A celebrated poet said, while gazing enraptured upon its loveliness:  "The Unadilla valley is the gem of all the valleys in this State, and I have looked upon most of them."  To most of us who are now upon the scene of action, the changes in its scenery are not marked, yet we have heard from the lips of those who saw it long ago, stories which we will try to preserve in a series of sketches entitled "Legends of Our Valley."
 
We do this the more cheerfully as the vacant chairs of these venerable fathers and mothers bid us remember the shortness of time, and that soon all that remains of us will be only a memory.
 
"Evergreen Cemetery" [White Store] contains the names of many of these early settlers in our valley.  There, side by side, sleep representatives of six generations, from the heroes of revolutionary fame to the prattling child, who, laying down its toys, went forth to meet the reaper Death, and to dwell with the angels.
 
Not far from the entrance sleep two, who we well remember as preaching and worshiping in the old Union Church whose towers bear the dates 1820, the year of its erection, and 1876, the year of its last reconstruction.  We have heard a silver haired veteran, Jewett Sage, years ago fallen asleep, speak of some of the first religious meetings held in our valley at the house of John Eastwood, opposite Evergreen Cemetery, and on the east side of the Unadilla.
 
There were no wagons nor roads, only as marked trees designate them, and when Mrs.
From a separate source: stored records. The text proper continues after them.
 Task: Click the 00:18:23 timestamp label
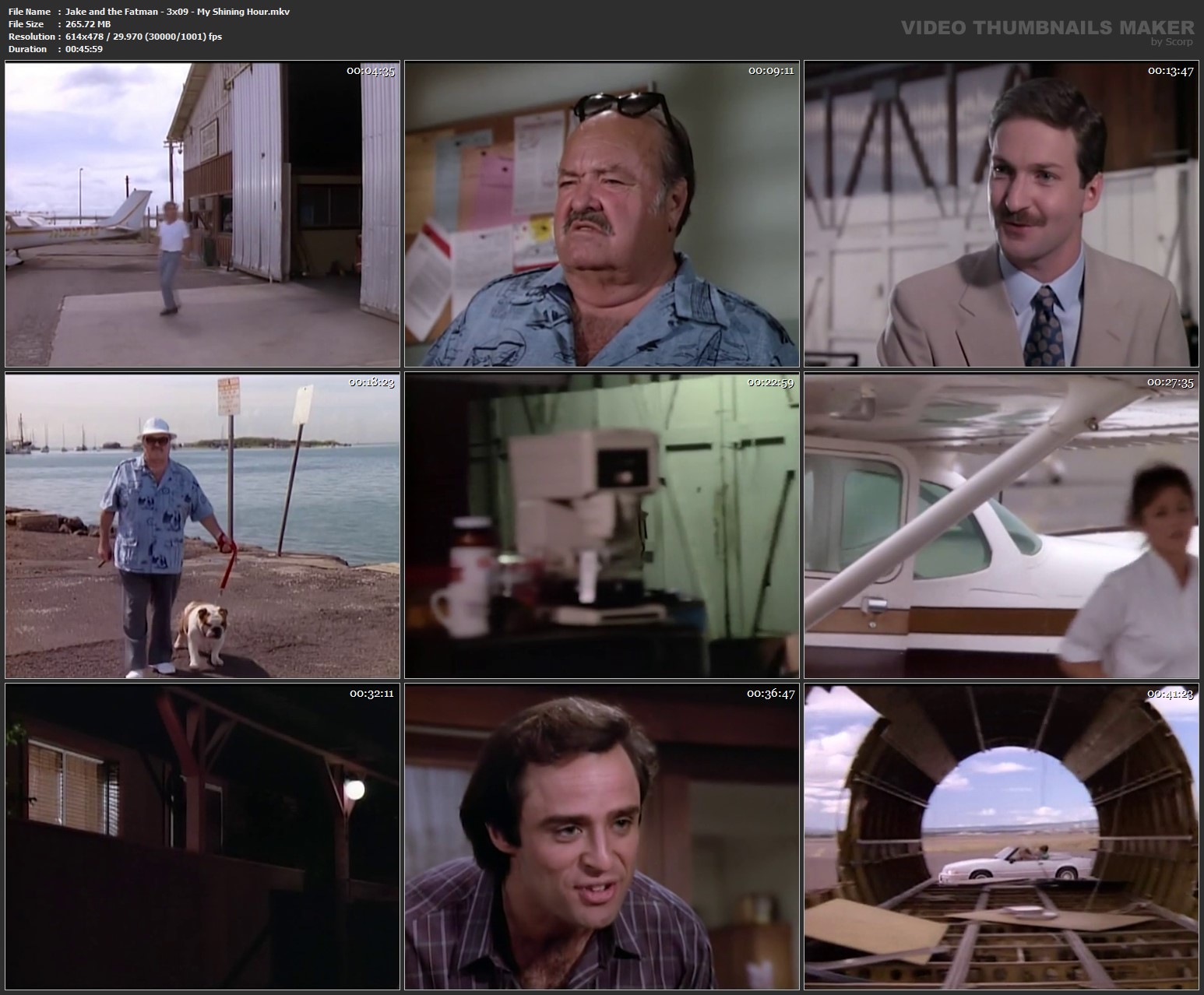point(374,384)
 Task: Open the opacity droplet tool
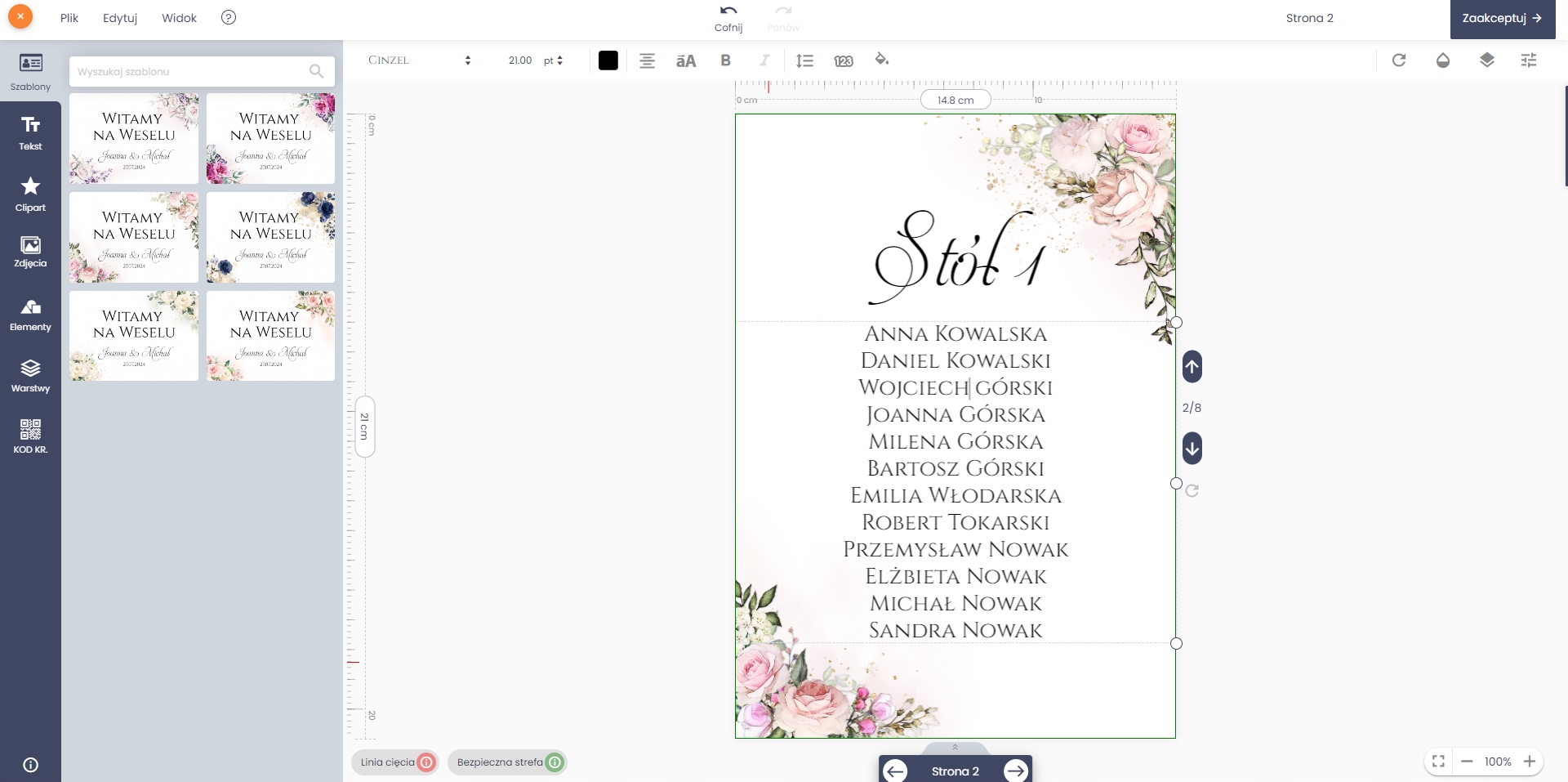point(1442,60)
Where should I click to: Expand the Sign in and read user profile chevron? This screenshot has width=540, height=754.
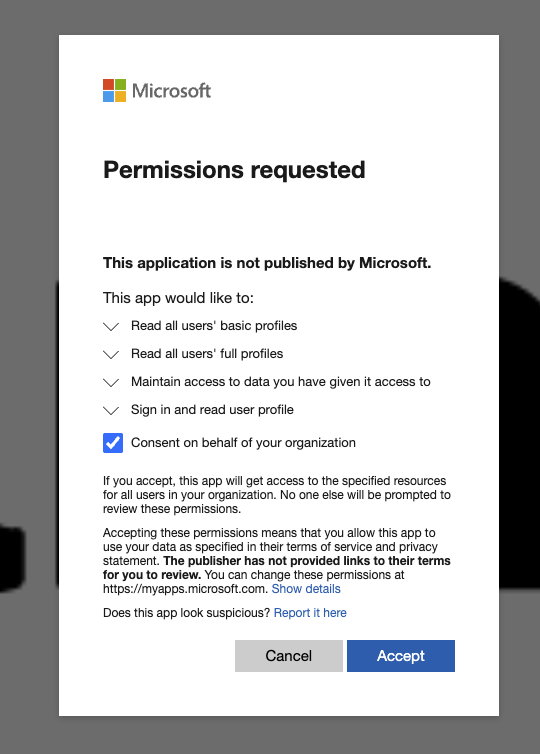111,410
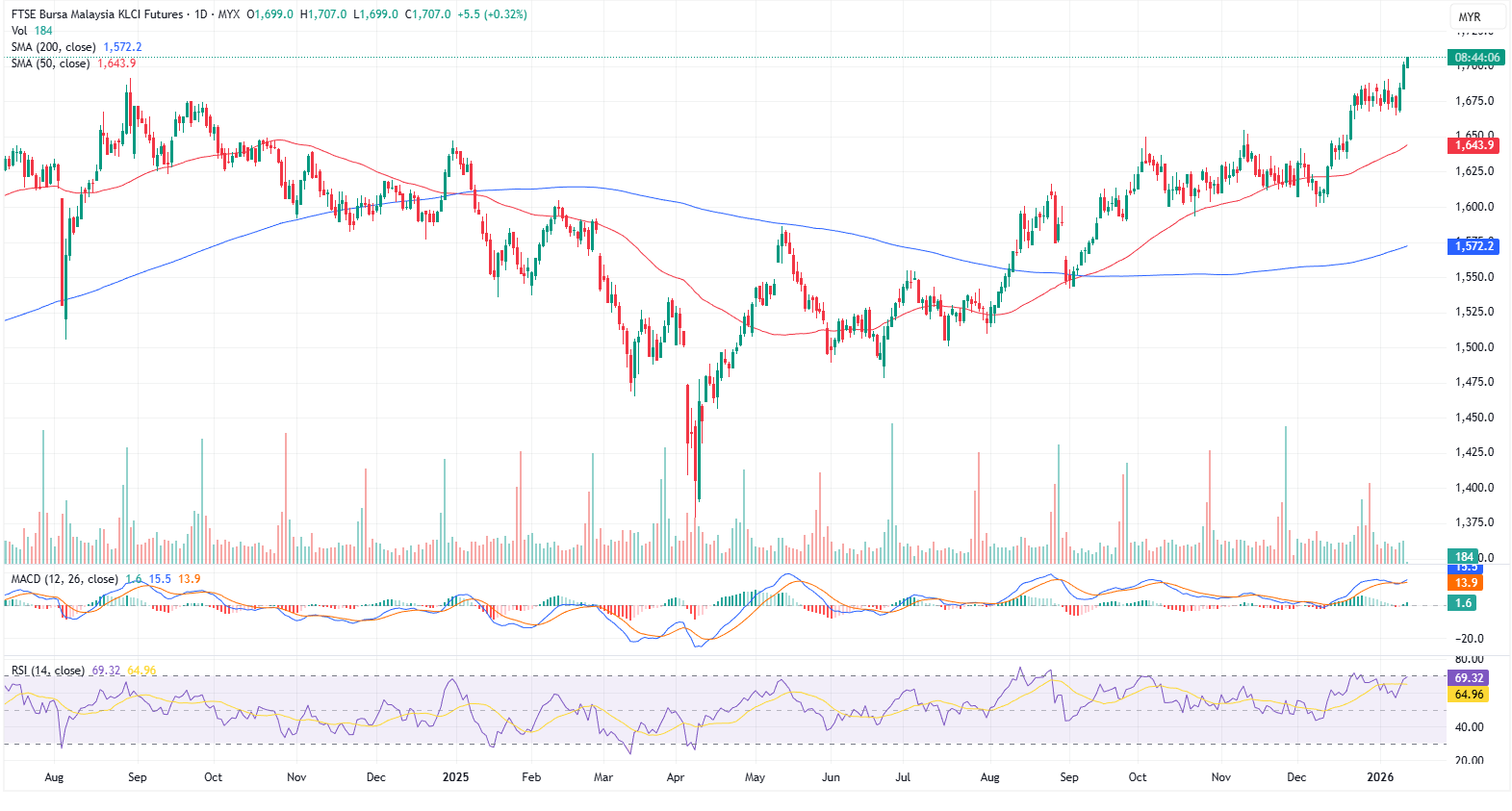1512x811 pixels.
Task: Select the MACD (12, 26, close) legend
Action: pyautogui.click(x=64, y=579)
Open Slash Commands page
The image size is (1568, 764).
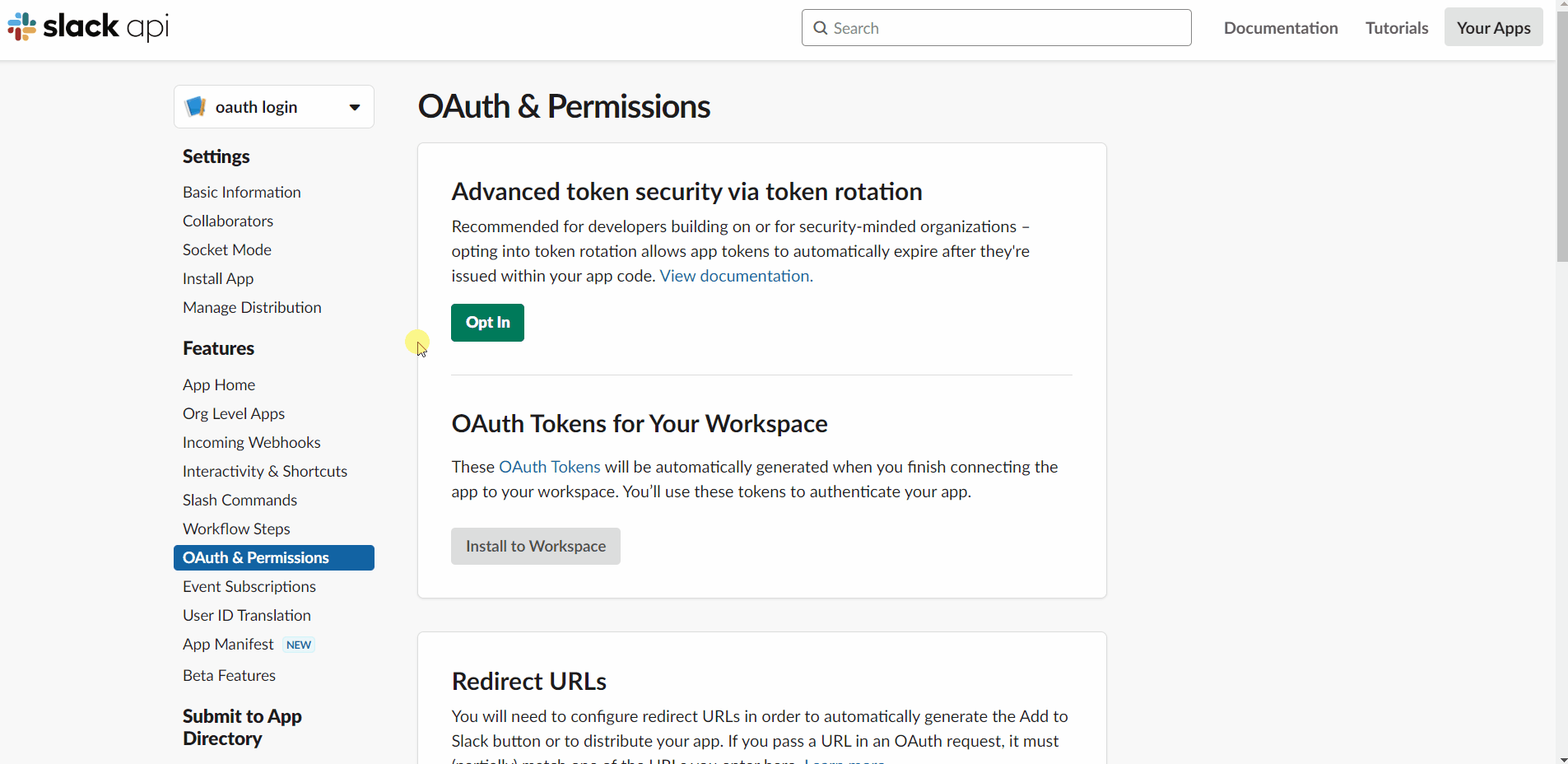240,500
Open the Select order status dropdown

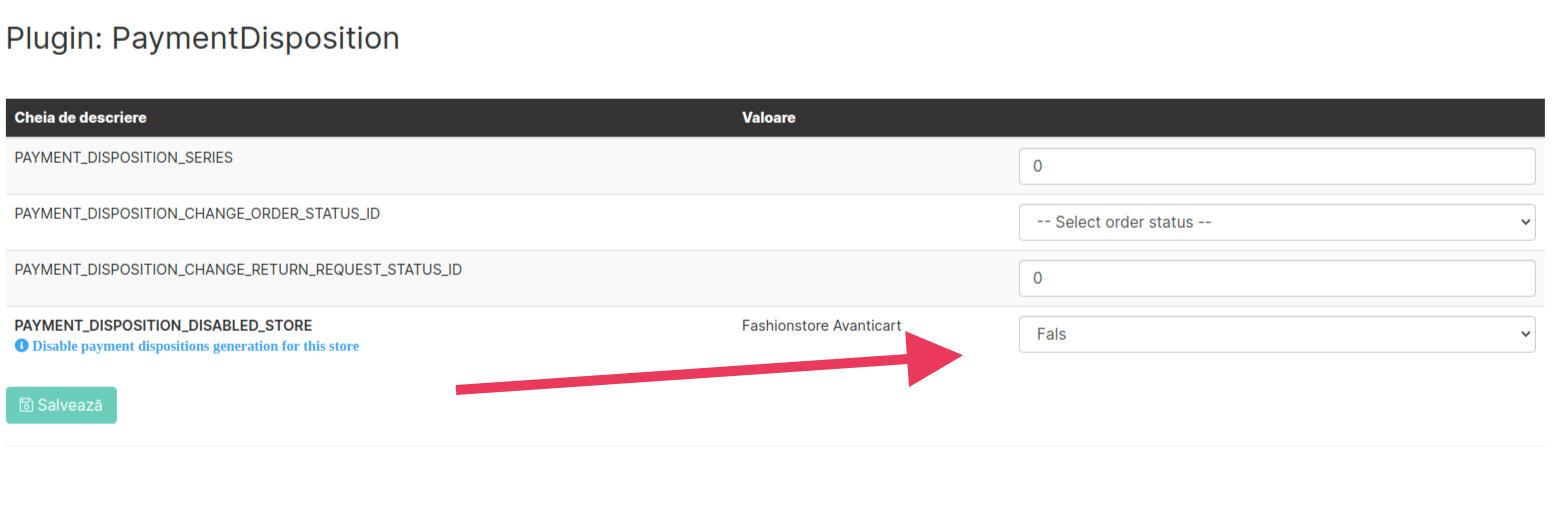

Sage, the mother, came with them to the meetings they drove oxen attached to a wood sled, yet the services were not neglected.  It was by no means a rapid way of traveling, and when, as was sometimes the case, the travelers were benighted before they could reach their home so many miles away, and the howling of the wolves fell upon their ears, it was by no means enlivening music.  All the settlers within many miles were counted "neighbors," and most of the new comers, fearing malaria on the heavily timbered "flats" or valley lands, bought farms on the highest hills around.
 
To one of these, Lemuel Cornell, Mr. and Mrs. Sage and their son Jewett, decided to make a neighborly visit, though the six or eight miles which intervened could not be traveled rapidly by oxen.  But an early start and quick trips gave them several hours for social chat, and the boy Jewitt felt some misgivings when he saw how low the sun had sunk in the west when they started on their return trip.
 
The stupid oxen seemed to him to move never so slowly, and no amount of whipping or urging seemed to quicken their pace.
 
At length, while they were still some miles distant from home, the sun went down, and not long after the ominous howl of a wolf was heard on a distant hill.  It was answered by another, and another, in different directions, and at last they all could not help knowing that a circle of wolves had scented they prey, and were drawing nearer and nearer every moment.  That last half mile was one of agony, but at last the home lights beamed like messengers of hope on the terrified travelers, and they heard the angry snarls of their pursuers as they entered the home yard with devout thankfulness that they were saved from a terrible fate.